Pourtant, Downing Street a agi lundi soir pour consolider le soutien parmi les députés travaillistes, des ministres du cabinet contactant des députés de backbench et des figures importantes du parti soutenant publiquement le premier ministre. Starmer a dit aux députés travaillistes que le vote était « pure politique » et les a exhortés à « rester unis contre elle ».
La motion a été lancée par la cheffe conservatrice Kemi Badenoch et signée également par le chef des Libéraux‑démocrates Sir Ed Davey, ainsi que par des députés du SNP, du DUP et des indépendants. Elle porte sur l’exactitude des déclarations de Starmer aux Commons concernant la nomination de Lord Mandelson, notamment ses affirmations répétées selon lesquelles « le plein respect des procédures » avait été observé, que Lord Mandelson avait fait l’objet d’une vérification approfondie et qu’aucune pression n’avait été exercée sur des fonctionnaires du Foreign Office.
Downing Street a rejeté les allégations. Un porte‑parole a déclaré que les affirmations « n’ont pas de fondement » et que le gouvernement agit « en toute transparence » avec deux procédures parlementaires qui examinent déjà la nomination de Lord Mandelson.

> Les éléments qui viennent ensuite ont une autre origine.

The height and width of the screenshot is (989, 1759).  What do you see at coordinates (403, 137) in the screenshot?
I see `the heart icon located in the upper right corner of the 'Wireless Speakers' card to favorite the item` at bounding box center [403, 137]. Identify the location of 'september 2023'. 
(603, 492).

Les enjeux sont élevés car le Ministerial Code indique que les ministres qui induisent sciemment le Parlement en erreur sont censés démissionner, tandis que les erreurs involontaires doivent être corrigées dès que possible. Le Privileges Committee a déjà conclu en 2023 que l’ancien premier ministre Boris Johnson avait induit les députés en erreur au sujet des fêtes à Downing Street pendant la pandémie de Covid.
Le vote aura lieu après que deux anciens hauts responsables du gouvernement — l’ancien chef de cabinet de Starmer, Morgan McSweeney, et Sir Philip Barton, l’ancien plus haut fonctionnaire du Foreign Office — auront témoigné devant le Foreign Affairs Committee. Leurs témoignages pourraient influer sur l’humeur des députés, même si le Labour a reçu l’ordre de rejeter la proposition.

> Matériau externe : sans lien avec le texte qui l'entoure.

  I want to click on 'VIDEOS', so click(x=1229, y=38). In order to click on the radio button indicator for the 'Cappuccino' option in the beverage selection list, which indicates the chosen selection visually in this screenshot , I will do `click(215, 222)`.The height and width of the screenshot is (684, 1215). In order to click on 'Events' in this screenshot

Des documents publiés lundi ont apporté de nouveaux détails au différend. Le gouvernement a publié une lettre de septembre 2025 dans laquelle Sir Chris Wormald, alors chef de la fonction publique, disait à Starmer que « des procédures appropriées » avaient été suivies. Par ailleurs, des éléments écrits publiés par le Foreign Affairs Committee indiquent qu’Ian Collard, alors chef de la sécurité au Foreign Office, ressentait une pression pour obtenir un résultat rapide en raison de contacts réguliers avec No 10, mais qu’il ne croyait pas que cette pression ait influencé le jugement professionnel rendu par lui ou son équipe.
Sir Olly Robbins, anciennement le plus haut fonctionnaire du Foreign Office, a donné un récit similaire la semaine dernière, déclarant qu’il y avait eu une « pression constante » sur le calendrier de la vérification, mais que cela n’avait pas affecté sa décision d’accorder l’habilitation de sécurité.
Les partis d’opposition pressent les députés travaillistes de soutenir le renvoi, tandis que des figures éminentes du Labour soutiennent que les travaux des comités en cours doivent être laissés se poursuivre. Le test immédiat est de savoir si le gouvernement pourra maintenir l’alignement de ses députés lorsque la motion sera mise au vote.